Midori. Photograph: gotomidori.com and Dan BorrisIt’s hard to believe that Midori has been a fixture on the New York concert scene for nearly thirty years, following a spectacular debut as a substitute soloist with the Philharmonic in 1982. She’s also a major mover and shaker, running a philanthropic organization for young performers. So it’s more the pity that her performance of Beethoven’s Violin Concerto so rubbed me the wrong way. Her sound was small and overly bright, and her articulation was a shade too pretty throughout. Suave, elegant playing will only get one so far in this concerto; many stretches of the first movement and finale demand more assertive playing, and it never materialized. The first movement was bland overall and taken at a broad tempo. (What I wouldn’t give to hear more soloists and conductors take this opening movement at a faster, gallant pace that still maintains the Allegro ma non troppo marking.) Midori tended to rush quasi-grupetto sixteenth-note figures, and the slowed tempos at the end of key phrases added no drama – in fact, they detracted from the movement’s continuity. The ultra-slow tempo following the cadenza came off as an exercise in lethargy as opposed to musical poetry. The second movement was taken at a slightly faster tempo than usual. Alan Gilbert surprised when he elicited unexpected uncharacteristically sunny playing from the orchestra; by comparison, Midori sounded glib. The finale was taken at a brisk clip, and again the contrast between the spirited playing of the orchestra and Midori’s penchant to exaggerate the length of third beats and to push the tempo didn’t work. Gilbert, for his part, did a solid job of reining in dynamics so as not to swamp the soloist, but overall this was a very frustrating listening experience.
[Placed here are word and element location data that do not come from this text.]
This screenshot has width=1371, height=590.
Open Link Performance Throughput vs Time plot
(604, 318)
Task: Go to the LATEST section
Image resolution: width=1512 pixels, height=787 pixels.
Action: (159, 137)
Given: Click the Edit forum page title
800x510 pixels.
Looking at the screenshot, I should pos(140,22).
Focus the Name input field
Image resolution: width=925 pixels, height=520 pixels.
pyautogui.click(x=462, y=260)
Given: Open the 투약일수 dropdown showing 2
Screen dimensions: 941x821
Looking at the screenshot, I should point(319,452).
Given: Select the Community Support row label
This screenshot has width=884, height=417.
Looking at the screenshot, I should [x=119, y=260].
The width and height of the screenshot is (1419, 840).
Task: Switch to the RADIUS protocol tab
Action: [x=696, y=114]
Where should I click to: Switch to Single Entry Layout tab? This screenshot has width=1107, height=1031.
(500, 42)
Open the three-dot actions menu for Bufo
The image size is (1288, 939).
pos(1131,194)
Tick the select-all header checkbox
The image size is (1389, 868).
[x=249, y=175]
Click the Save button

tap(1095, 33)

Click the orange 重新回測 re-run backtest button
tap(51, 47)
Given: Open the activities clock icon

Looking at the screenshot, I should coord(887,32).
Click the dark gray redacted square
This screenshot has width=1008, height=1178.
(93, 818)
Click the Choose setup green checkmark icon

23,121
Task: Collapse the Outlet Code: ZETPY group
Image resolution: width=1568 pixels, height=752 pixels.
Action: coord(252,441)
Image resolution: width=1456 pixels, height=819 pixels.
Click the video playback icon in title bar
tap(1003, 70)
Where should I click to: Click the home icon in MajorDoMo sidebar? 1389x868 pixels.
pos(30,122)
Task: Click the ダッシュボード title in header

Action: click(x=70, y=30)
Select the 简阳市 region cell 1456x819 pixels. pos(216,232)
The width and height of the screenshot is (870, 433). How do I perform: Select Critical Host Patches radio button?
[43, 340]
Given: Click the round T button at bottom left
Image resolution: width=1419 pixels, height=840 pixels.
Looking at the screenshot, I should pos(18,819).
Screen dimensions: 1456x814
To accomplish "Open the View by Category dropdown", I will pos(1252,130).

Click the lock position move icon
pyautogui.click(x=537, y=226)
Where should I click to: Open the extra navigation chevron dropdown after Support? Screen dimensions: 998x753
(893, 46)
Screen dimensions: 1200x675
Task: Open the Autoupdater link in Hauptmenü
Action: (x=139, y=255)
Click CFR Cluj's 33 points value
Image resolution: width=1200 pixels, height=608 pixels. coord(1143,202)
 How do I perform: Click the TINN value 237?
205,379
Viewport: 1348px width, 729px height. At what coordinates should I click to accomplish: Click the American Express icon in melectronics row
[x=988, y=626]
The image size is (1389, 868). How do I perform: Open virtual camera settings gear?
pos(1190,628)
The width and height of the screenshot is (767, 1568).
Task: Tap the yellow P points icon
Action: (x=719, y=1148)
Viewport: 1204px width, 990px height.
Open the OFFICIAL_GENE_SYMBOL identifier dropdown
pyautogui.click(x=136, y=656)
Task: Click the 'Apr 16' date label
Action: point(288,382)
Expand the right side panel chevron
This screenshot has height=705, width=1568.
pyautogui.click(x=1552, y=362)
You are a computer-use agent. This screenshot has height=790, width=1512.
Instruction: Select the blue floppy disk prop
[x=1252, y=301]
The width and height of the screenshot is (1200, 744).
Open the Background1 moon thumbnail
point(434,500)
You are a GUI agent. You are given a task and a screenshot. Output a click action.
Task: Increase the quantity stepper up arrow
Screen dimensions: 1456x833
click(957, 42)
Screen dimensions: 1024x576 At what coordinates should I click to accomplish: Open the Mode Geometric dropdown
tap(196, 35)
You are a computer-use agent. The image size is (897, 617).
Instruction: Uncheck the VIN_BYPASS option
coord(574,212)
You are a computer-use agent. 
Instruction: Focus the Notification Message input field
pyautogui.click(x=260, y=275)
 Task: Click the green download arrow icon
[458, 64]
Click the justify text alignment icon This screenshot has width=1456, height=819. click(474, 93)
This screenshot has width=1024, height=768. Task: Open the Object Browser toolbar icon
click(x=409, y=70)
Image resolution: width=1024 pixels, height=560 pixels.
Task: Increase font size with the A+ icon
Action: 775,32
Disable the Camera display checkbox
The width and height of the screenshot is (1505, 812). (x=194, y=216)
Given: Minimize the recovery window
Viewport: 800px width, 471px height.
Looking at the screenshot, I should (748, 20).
Alan Gilbert. Photograph: Chris LeeJohn Adams’s Harmonielehre made a huge impression when Edo de Waart and the San Francisco Symphony premiered and recorded it in the mid-1980s. While many critics have sought to pigeonhole Adams as a “melodic minimalist”, Alan Gilbert brought something different and welcome to this performance of it – a romantic, passionate sound to the sweeping, slow melodies that emerge in the first and third movements, that seemed strongly reminiscent of the orchestral music of Howard Hanson. There was a great deal more detail and transparency in this performance than I had heard in live accounts by David Robinson and the Saint Louis Symphony or the composer directing the Juilliard Orchestra. Gilbert tempered the still-startling staccato fortissimo chords that open the work, which would leave plenty of dynamic room for the climaxes to come. The collision of repeated chords and ostinatos that predominate the first half of Part I sounded more like Conlon Nancarrow than Steve Reich or Philip Glass, both of whom Adams is frequently (and inaccurately) compared. The first ‘big tune’ doesn’t enter until about six minutes, and the sudden, passionate sweep of the music was simply startling. Gilbert brought intense urgency and power to one of the most thrilling ‘false’ climaxes in American music, which leads into a bracing, fierce coda. Part II is titled ‘The Amfortas Wound’, and Gilbert’s emphatic phrasing imparted the first half of this vaguely tonal music with a character not unlike that of Roy Harris, with a brief few bars of ascending chords in the winds sounding like something out of Wagner’s Prelude to “Parsifal”; the second half, dominated by slow rising scalar motifs, seemed suspended in time. Gilbert’s tempo at the outset of Part III, ‘Meister Eckhart and Quackie’, was a slight bit slower than normal, but worked in Stern Auditorium. Again, even with the work’s ‘minimalist’ trappings, the character in the melodic material was closer to that of the big pre-war symphonic scores of Hanson, the emphasis more on orchestral color and melodic sweep, even as the coda reaches ‘critical mass’ as the horns and trumpets drive the work to a thrilling end.

As with the Philharmonic’s late-autumn appearance at Carnegie Hall last year (also following a tour), Gilbert and the Philharmonic played an encore in homage to Leonard Bernstein, who died twenty years ago to the day: a restrained, atmospheric performance of ‘Lonely Town’ from “On the Town”.